■ Your task
Set down each line of the data below exactly as it stands, dropping the pictures.

Stored items from a collection
........

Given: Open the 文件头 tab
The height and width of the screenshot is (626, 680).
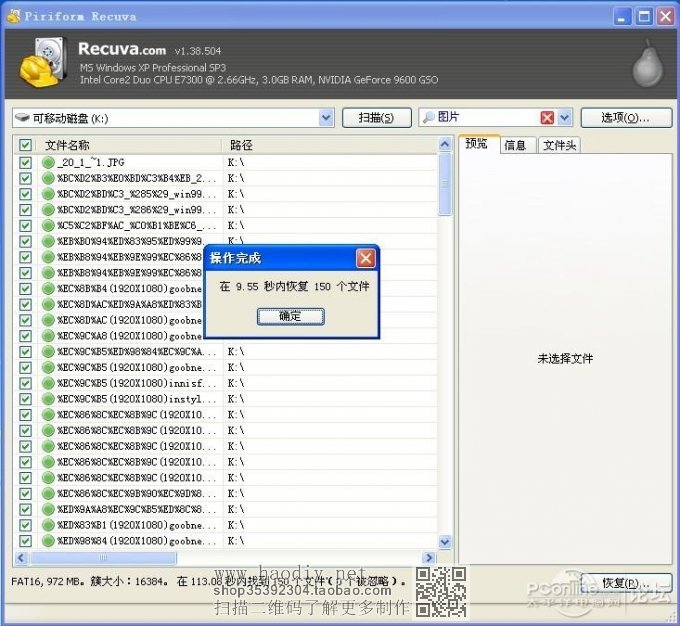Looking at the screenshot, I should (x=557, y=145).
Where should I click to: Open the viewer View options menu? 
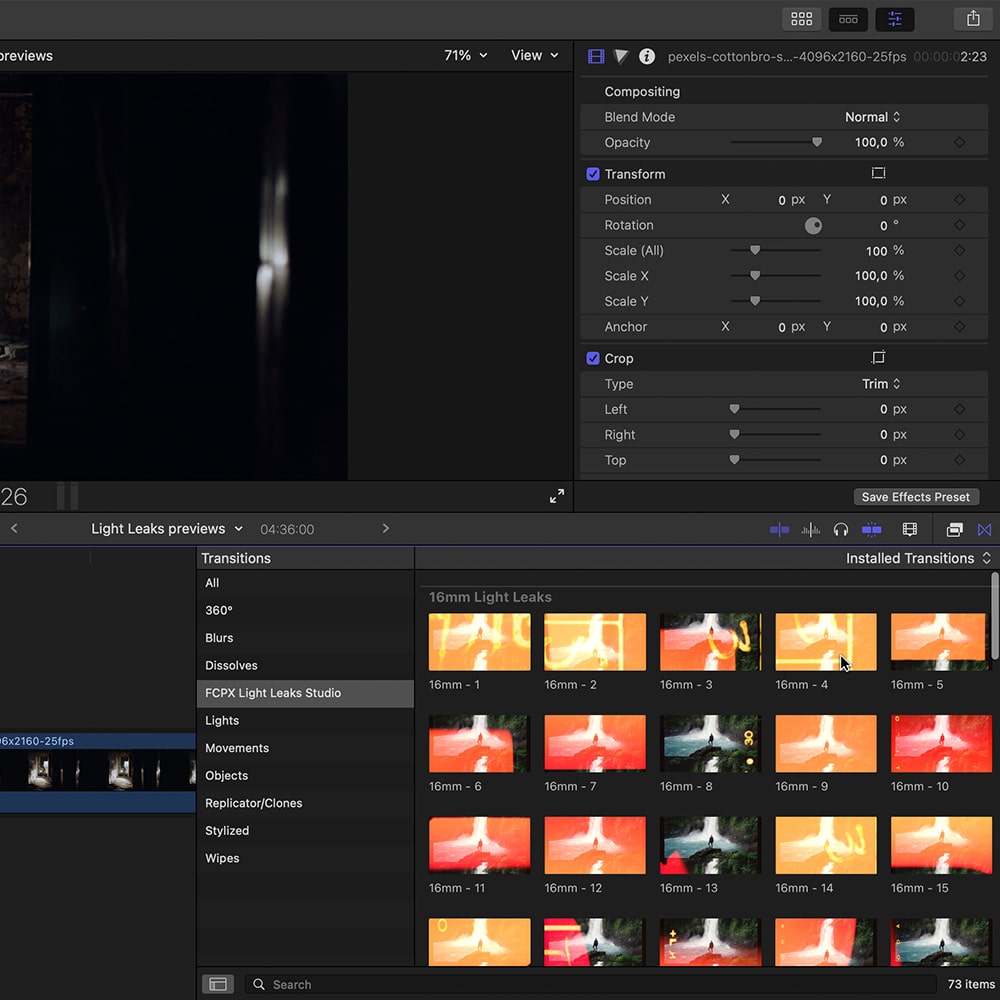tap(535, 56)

........

■ Result
Given: Open the 文件头 tab
The height and width of the screenshot is (626, 680).
Looking at the screenshot, I should (x=557, y=145).
Where should I click to: Open the viewer View options menu? 
tap(535, 56)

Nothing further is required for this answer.